- [Stored records]
▬▬▬▬▬▬
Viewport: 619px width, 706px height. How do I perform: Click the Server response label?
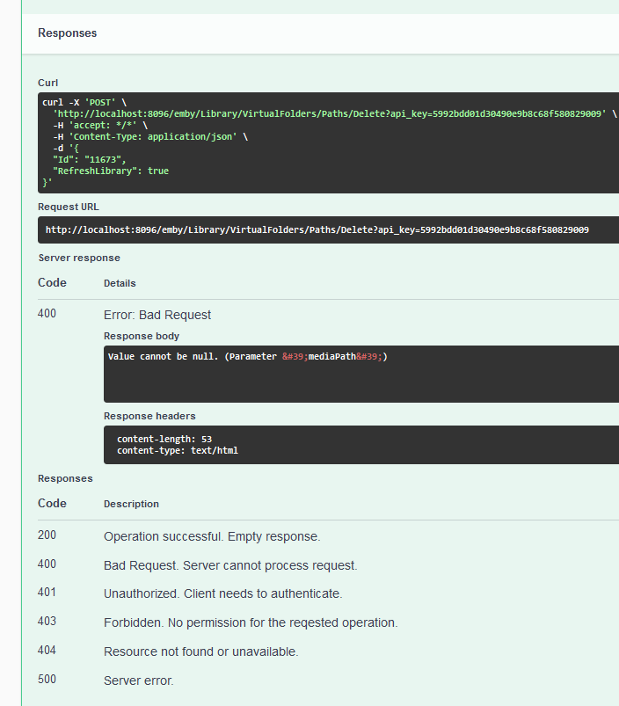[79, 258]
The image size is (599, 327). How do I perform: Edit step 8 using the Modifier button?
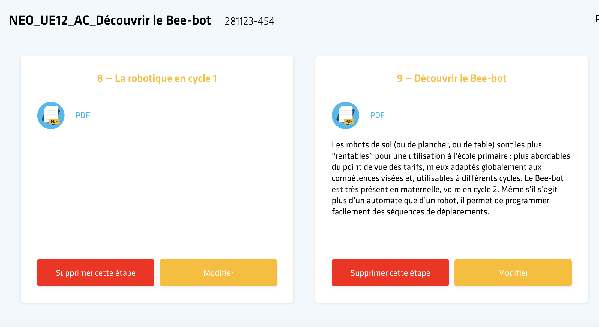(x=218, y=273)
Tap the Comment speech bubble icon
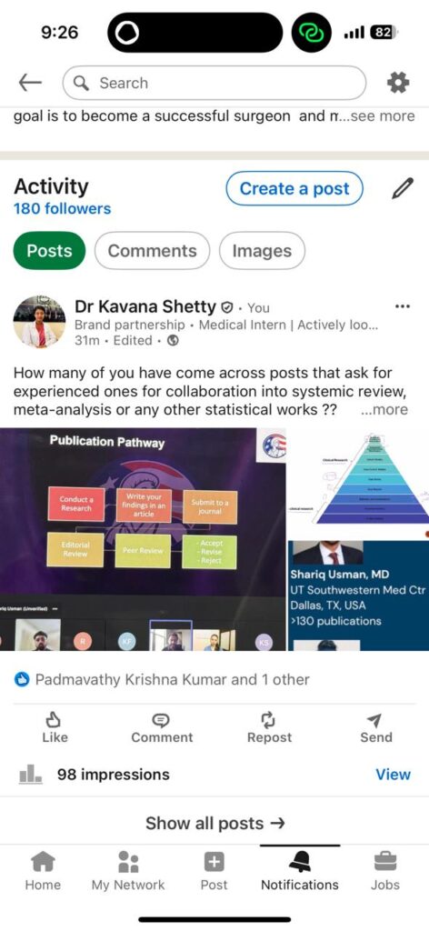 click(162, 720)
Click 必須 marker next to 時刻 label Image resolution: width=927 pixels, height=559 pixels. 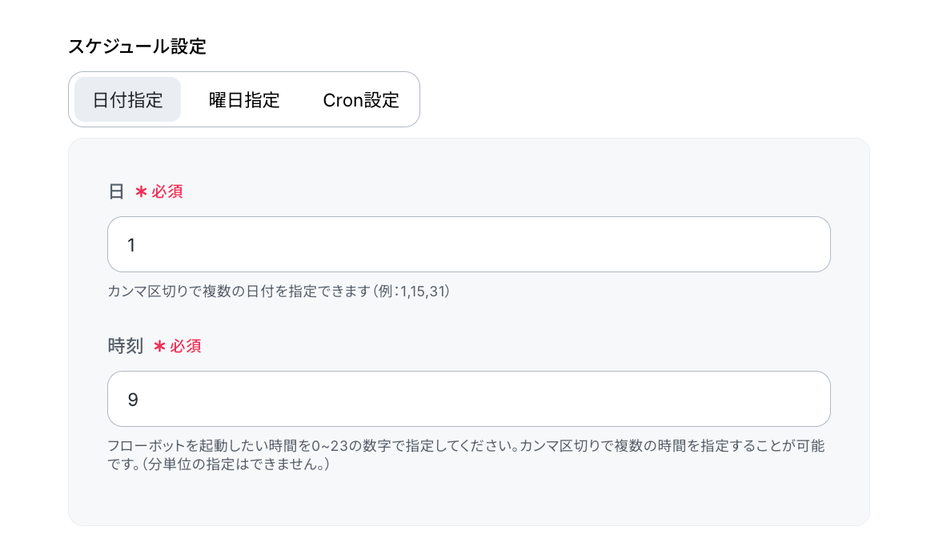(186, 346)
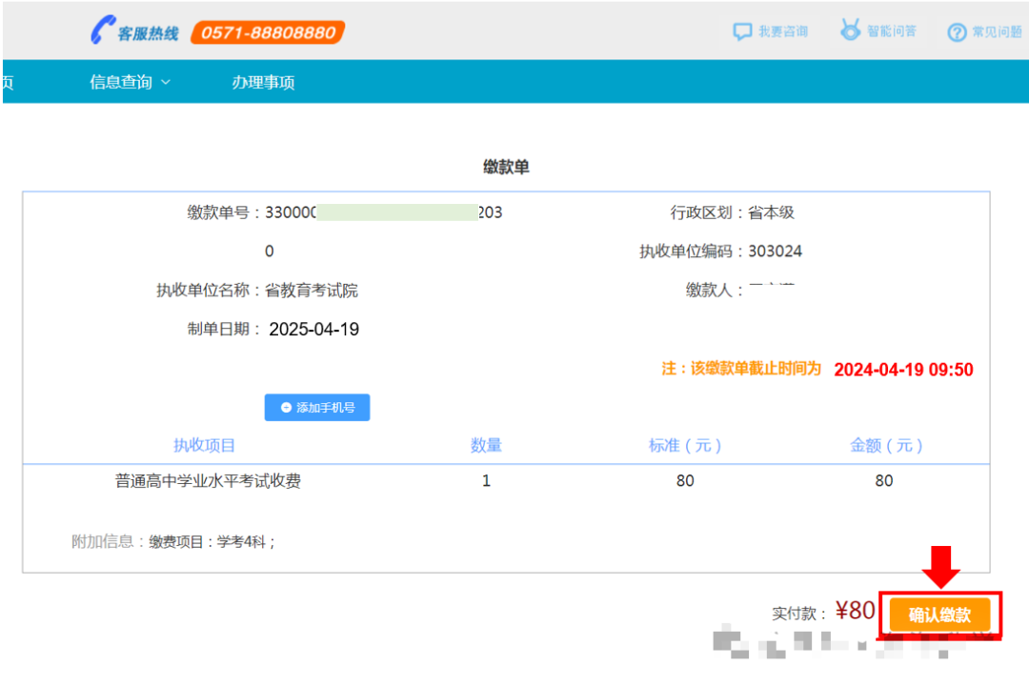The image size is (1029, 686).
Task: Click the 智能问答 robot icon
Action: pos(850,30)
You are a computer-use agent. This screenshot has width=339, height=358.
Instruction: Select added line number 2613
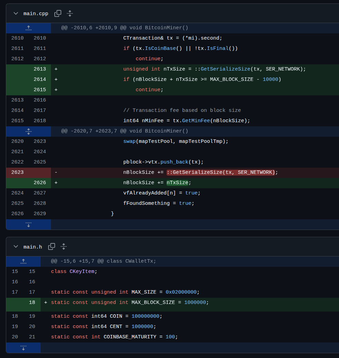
▬▬▬▬▬▬
- [Assignment] Leave the pictures out, and retype exactly the lines from the one containing "You are a computer-use" through the last line of the entries above, both included.

- [Exercise output]
You are a computer-use agent. This screenshot has width=339, height=358.
Instruction: Select added line number 2613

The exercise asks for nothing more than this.